STATED GOAL: Rewrite all of the records that follow, including every request, and increase each coordinate in the answers by 148. Leave out the pictures.

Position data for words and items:
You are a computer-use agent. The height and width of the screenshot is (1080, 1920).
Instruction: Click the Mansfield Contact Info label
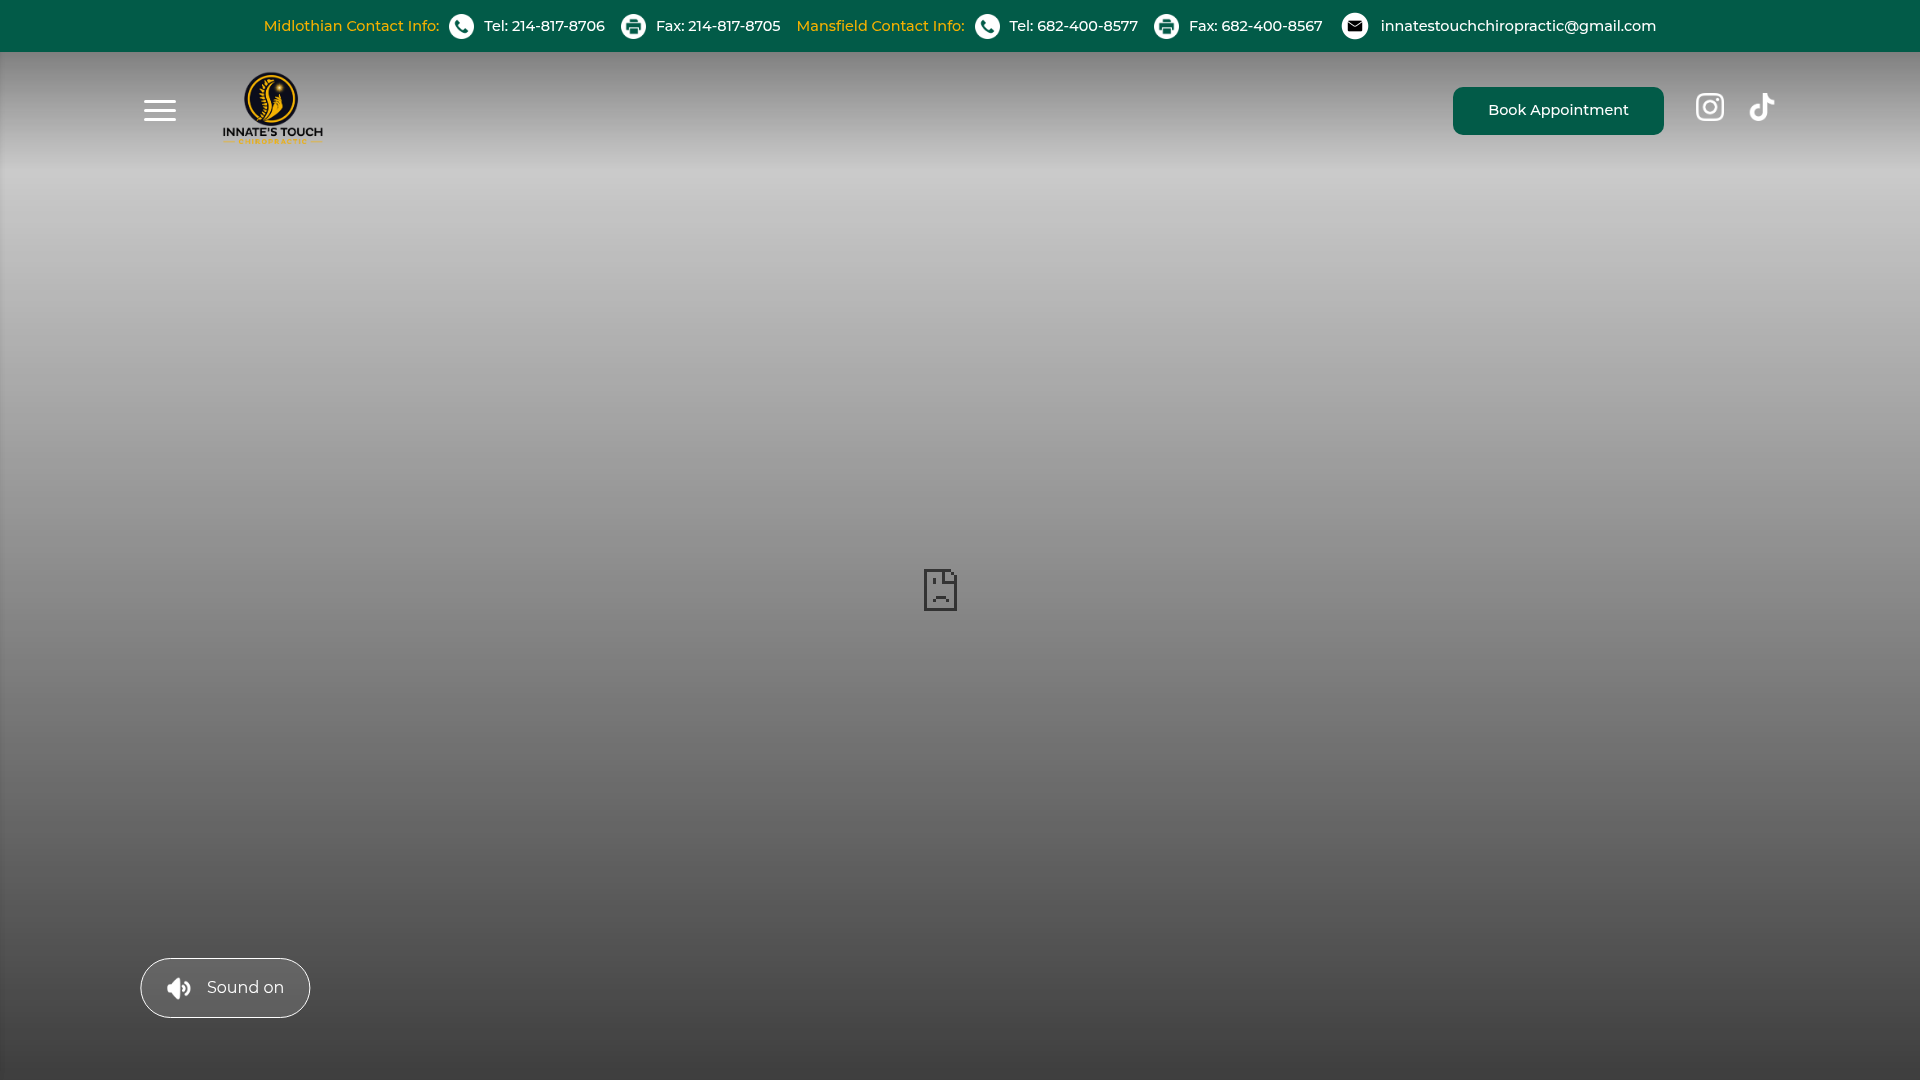point(880,26)
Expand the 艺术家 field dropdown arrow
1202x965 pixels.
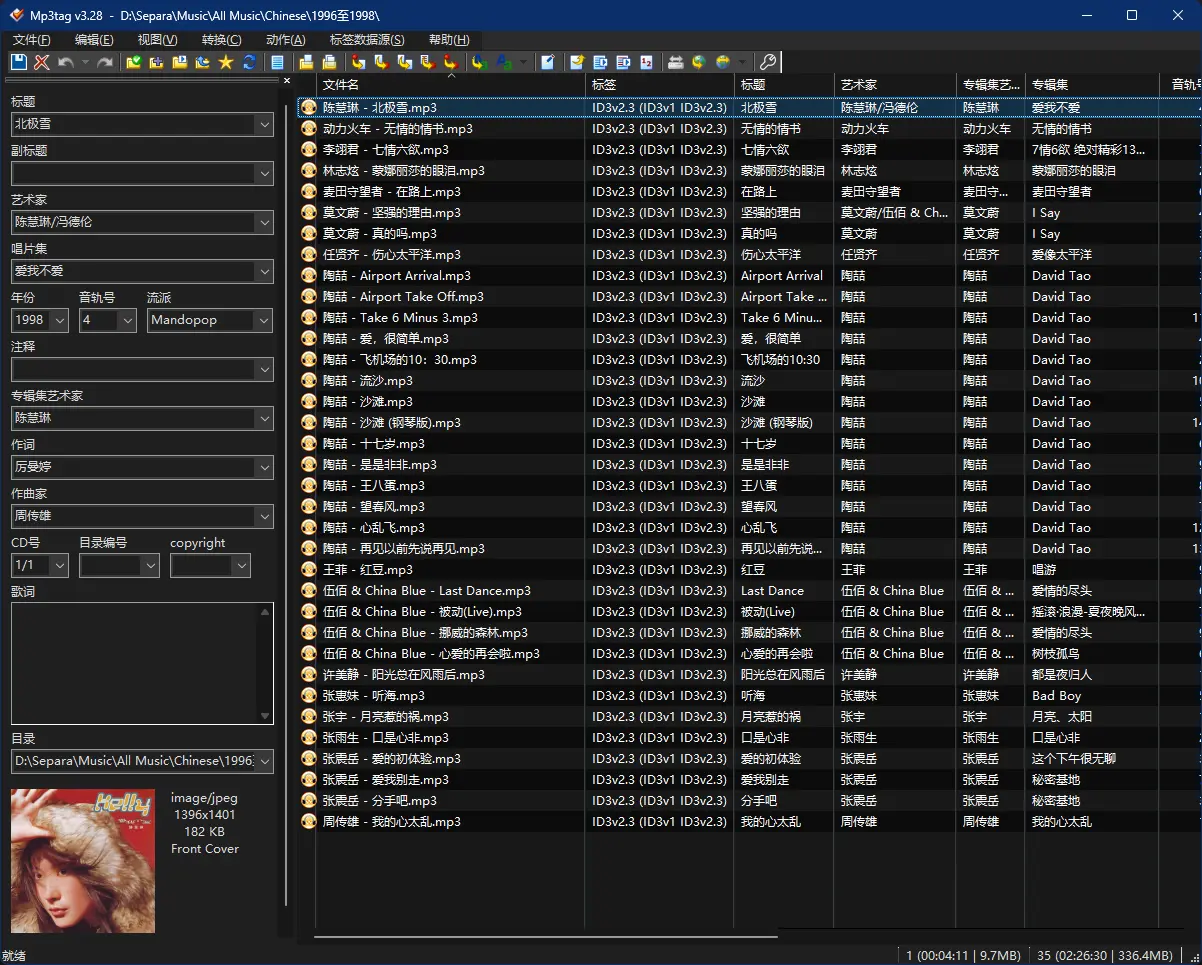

ANSWER BELOW:
You are a computer-use agent. The height and width of the screenshot is (1080, 1920).
Instruction: Click the Mansfield Contact Info label
point(1028,174)
Expand the 艺术家 field dropdown arrow
1202x965 pixels.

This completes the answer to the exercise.